Enfin, la transformation ne peut pas concerner des locaux qui initialement sont commerciaux. Cette limite est motivée par le souhait du législateur d’“éviter que des locaux commerciaux en rez-de-chaussée dans les centres-bourgs soient transformés en logements, afin de préserver le lien social qu'apportent ces petits commerces” (rapport de la CMP du 20.5.25).
Cette mesure conduit à un ajustement rédactionnel de l’article 50 relatif à l’application de la loi du 10 juillet 1965 à Mayotte.
Modification de la répartition des charges rendue nécessaire par un changement de destination
(loi du 16.6.25 : art. 9 / loi du 10.7.65 : art. 24 et 25)
En principe, la modification de la répartition des charges entraînées par les services collectifs et les éléments d'équipement commun est soumise à la majorité de l’article 25 (majorité des voix de tous les copropriétaires). Afin de faciliter la transformation de l’usage des locaux, la modification de la répartition des charges rendue nécessaire par un changement de la destination d’une ou de plusieurs parties privatives est abaissée à la majorité de l’article 24.
Le changement de destination visé est le changement d’une destination autre que d'habitation, à l'exception des locaux commerciaux, vers l’habitation.

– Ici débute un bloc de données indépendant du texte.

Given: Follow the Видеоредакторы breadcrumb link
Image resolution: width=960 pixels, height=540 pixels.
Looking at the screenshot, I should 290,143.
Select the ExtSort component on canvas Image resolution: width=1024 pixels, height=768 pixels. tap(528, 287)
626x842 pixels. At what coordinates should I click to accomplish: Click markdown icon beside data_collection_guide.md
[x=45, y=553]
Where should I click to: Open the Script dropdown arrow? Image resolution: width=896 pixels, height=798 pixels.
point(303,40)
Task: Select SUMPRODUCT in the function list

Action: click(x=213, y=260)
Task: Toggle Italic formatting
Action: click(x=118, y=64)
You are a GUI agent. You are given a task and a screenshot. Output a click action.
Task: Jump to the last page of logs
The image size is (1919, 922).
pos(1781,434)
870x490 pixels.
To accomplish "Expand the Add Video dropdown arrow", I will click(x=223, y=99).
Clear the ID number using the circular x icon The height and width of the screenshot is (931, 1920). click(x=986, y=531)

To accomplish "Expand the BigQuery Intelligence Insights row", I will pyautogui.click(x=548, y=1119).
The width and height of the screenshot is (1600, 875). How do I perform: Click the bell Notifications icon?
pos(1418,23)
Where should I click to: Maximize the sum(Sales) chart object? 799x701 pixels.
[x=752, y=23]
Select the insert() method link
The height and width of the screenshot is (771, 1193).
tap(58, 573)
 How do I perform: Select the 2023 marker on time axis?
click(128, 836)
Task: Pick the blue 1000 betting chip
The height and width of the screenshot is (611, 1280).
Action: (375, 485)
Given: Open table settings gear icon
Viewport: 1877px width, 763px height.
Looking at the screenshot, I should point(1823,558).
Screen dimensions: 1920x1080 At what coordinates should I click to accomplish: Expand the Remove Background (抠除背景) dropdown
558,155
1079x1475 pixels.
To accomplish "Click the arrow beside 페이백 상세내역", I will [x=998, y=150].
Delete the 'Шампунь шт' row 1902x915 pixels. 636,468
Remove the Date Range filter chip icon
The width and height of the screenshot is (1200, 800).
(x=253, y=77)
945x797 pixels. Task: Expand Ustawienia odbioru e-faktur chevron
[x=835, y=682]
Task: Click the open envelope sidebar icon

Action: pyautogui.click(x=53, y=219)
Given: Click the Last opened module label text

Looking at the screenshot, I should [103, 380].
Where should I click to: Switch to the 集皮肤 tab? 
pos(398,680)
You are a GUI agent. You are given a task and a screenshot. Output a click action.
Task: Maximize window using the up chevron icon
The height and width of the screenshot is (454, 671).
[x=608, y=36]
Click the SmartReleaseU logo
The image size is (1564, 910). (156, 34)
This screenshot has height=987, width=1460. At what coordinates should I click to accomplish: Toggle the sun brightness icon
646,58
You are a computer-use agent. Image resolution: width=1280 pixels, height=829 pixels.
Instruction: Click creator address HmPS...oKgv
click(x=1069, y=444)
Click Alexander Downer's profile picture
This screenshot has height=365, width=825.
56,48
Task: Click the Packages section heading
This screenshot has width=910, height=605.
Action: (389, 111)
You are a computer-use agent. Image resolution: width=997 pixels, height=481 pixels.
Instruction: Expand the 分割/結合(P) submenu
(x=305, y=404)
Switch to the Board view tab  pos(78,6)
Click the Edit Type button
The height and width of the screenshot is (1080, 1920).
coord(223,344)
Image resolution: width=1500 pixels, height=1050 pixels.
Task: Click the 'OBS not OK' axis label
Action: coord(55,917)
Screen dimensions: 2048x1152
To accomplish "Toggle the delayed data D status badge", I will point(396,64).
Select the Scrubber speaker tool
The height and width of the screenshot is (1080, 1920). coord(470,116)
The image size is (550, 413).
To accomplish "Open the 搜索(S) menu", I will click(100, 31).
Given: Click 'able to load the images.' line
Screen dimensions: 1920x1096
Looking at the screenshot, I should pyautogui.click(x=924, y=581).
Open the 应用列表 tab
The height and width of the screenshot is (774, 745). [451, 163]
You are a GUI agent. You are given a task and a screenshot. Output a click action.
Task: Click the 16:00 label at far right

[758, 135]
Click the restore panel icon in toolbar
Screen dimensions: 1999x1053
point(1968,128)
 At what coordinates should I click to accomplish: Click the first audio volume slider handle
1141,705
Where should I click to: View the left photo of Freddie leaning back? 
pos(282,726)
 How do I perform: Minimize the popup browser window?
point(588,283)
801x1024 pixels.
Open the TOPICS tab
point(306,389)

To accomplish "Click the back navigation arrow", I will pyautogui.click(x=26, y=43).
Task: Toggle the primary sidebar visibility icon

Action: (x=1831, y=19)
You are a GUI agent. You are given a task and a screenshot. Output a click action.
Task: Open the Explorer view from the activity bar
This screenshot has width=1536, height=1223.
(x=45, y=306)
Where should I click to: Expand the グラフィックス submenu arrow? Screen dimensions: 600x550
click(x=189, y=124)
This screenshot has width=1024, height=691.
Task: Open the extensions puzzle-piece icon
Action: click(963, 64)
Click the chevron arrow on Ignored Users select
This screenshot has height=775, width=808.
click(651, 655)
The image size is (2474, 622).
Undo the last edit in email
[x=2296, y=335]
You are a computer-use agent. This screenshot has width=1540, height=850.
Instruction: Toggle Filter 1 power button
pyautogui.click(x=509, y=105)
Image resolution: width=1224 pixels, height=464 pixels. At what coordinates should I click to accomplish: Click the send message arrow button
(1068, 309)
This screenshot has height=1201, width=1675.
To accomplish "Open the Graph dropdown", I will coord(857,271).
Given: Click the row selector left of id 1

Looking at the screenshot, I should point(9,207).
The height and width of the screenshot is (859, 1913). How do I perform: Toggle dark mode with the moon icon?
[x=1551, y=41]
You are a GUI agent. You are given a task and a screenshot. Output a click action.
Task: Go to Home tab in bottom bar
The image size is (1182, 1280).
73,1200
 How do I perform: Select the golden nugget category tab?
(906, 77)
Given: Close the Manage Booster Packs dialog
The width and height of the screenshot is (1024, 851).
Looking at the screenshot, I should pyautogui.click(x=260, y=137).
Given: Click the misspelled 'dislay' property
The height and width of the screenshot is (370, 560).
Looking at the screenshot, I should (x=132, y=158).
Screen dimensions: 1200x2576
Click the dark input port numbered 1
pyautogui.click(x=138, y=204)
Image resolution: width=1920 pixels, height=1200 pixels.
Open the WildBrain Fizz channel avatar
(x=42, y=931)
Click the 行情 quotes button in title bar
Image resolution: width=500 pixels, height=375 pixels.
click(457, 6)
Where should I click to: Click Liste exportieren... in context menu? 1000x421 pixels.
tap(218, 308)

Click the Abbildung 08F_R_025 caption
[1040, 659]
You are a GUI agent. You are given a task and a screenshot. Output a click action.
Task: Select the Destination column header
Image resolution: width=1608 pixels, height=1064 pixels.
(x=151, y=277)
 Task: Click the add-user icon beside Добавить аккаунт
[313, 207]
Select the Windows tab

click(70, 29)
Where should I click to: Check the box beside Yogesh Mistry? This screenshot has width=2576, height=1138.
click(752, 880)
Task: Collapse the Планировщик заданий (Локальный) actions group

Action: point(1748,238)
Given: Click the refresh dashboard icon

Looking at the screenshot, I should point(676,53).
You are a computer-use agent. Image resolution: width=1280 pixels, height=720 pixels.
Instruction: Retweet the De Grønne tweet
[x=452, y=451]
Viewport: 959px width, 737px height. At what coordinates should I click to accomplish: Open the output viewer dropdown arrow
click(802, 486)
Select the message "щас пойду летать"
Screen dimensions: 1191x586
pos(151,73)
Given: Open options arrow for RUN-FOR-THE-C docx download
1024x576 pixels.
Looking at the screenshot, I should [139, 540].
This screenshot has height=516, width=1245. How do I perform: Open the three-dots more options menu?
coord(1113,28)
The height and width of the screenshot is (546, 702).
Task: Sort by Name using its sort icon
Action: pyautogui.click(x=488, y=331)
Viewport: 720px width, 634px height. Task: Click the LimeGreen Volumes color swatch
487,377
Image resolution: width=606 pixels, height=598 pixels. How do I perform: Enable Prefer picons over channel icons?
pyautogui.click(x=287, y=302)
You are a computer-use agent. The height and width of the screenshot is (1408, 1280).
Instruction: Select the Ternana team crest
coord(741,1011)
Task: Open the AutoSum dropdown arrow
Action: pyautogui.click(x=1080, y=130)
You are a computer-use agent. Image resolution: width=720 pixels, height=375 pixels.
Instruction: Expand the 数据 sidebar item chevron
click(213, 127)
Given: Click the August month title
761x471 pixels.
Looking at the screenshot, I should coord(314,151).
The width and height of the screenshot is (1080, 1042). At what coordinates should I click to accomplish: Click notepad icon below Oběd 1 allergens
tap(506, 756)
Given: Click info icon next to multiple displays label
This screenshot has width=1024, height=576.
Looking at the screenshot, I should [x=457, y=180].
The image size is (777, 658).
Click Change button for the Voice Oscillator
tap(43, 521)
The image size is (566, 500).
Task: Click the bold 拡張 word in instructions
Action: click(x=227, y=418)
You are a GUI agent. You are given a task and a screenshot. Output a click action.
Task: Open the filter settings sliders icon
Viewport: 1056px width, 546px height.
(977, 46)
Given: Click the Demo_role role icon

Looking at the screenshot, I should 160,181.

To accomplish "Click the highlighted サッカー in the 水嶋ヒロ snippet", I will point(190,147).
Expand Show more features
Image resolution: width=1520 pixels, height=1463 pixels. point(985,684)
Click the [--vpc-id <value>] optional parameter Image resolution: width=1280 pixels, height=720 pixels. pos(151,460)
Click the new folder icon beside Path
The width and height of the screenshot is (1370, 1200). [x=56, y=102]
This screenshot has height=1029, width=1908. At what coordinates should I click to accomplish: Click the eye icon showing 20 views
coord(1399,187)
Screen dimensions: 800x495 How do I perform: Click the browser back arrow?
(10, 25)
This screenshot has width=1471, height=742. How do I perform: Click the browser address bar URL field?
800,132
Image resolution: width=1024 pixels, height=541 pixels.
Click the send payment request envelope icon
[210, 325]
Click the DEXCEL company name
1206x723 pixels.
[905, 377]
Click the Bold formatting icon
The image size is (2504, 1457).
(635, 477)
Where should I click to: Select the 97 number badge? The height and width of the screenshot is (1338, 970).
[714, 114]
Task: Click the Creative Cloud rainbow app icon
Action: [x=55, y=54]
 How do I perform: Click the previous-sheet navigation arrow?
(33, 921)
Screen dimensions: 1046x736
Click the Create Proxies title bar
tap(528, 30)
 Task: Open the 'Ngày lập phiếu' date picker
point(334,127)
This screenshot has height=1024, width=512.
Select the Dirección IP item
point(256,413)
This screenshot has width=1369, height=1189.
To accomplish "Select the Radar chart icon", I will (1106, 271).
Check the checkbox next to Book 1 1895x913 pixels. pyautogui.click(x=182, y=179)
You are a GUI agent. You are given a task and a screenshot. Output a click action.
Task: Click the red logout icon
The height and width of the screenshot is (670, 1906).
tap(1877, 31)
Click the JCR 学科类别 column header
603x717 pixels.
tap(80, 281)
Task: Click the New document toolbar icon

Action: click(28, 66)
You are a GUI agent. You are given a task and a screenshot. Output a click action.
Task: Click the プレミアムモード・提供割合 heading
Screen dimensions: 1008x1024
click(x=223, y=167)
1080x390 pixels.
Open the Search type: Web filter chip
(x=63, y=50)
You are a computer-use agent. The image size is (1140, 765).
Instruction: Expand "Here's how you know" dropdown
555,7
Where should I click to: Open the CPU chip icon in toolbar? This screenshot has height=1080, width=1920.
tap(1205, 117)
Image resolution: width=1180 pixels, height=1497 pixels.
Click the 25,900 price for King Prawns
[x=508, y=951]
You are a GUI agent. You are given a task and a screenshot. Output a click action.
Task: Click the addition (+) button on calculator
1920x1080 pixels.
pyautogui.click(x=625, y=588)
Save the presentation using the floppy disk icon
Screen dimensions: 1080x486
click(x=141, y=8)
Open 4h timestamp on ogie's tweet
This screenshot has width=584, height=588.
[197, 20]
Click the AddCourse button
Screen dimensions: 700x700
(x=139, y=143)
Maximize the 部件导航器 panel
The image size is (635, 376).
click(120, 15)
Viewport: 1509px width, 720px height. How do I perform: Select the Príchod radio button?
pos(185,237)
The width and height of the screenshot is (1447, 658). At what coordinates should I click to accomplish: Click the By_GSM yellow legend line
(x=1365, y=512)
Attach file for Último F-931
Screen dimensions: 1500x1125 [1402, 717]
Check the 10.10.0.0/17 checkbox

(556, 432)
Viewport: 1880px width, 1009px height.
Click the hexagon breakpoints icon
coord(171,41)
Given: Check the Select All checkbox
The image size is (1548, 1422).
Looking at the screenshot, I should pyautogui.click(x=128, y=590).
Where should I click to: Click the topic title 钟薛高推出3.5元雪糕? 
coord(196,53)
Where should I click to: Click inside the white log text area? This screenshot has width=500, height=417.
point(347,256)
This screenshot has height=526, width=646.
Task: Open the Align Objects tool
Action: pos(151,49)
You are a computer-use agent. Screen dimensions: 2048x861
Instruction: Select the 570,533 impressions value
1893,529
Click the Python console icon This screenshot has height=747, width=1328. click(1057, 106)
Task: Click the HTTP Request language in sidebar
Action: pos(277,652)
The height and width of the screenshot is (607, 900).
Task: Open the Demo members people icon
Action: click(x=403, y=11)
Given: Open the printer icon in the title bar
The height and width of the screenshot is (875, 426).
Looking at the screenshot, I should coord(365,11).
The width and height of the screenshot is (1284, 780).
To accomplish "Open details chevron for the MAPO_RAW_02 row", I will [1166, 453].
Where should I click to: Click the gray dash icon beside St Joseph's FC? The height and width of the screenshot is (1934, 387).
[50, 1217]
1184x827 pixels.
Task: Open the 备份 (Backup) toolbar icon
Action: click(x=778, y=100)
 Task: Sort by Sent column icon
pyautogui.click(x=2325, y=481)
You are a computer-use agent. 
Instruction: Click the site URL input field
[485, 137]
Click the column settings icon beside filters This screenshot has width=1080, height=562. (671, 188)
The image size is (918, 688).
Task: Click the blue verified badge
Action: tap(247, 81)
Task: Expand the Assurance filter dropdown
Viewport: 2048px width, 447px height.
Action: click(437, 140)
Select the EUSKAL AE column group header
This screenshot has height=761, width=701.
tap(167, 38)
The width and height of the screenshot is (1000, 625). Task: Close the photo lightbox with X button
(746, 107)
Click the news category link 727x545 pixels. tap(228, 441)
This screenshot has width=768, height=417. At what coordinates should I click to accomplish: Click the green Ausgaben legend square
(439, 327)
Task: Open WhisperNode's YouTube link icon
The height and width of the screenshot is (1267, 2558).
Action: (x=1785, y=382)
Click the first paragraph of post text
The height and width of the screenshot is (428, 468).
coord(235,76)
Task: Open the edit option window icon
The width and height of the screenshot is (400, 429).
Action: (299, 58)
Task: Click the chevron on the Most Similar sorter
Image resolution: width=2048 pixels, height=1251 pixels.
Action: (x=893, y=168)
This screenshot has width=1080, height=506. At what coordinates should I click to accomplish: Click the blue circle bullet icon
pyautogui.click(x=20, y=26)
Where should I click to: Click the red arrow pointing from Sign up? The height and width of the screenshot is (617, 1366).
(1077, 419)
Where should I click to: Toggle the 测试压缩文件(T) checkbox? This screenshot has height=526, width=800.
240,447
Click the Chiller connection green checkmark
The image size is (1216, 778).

Les autres cas de modification de répartition des charges demeurent soumis à la majorité de l’article 25.
Fiscalité
Obligations de transmission du fisc aux collectivités locales
(loi du 16.6.25 : art. 3 / LPF : L.135-B)
Pour mémoire, l’administration fiscale transmet gratuitement aux collectivités territoriales et aux Établissements publics de coopération intercommunale (EPCI) dotés d'une fiscalité propre la liste des locaux commerciaux et professionnels vacants qui n'ont pas fait l'objet d'une imposition à la cotisation foncière des entreprises l'année précédente.
Désormais, à leur demande, la transmission de cette liste s’opère aux services de l’État compétents en matière d’aménagement et d’environnement.
Champ d’intervention de l’ANCT
(loi du 16.6.25 : art. 2 / CGCT : L.1231-2)
Le champ d’intervention de l’Agence nationale de cohérence des territoires (ANCT) est étendu à la transformation des bâtiments à destination autre que d’habitation en habitations.
Pour mémoire, l’ANCT a pour mission de conseiller et de soutenir les collectivités territoriales et leurs groupements dans la conception, la définition et la mise en œuvre de leurs projets dans différents domaines, notamment le logement, les mobilités, l’accès aux soins, etc.
Marchés de conception-réalisation
(loi du 16.6.25 : art. 6 / Code de la commande publique : L.2171-2)
Pour mémoire, le marché de conception-réalisation est un marché de travaux permettant à l'acheteur de confier à un opérateur économique une mission portant à la fois sur l'établissement des études et l'exécution des travaux.
Le droit de recourir aux marchés de conception-réalisation, qui avait fait l’objet d’une expérimentation précédemment, est ouvert de manière pérenne aux centres régionaux des œuvres universitaires et scolaires (CROUS).
Comme pour les bailleurs sociaux, ce recours s’opère sans condition, contrairement aux autres acheteurs pour lesquels il est exigé une amélioration de l'efficacité énergétique.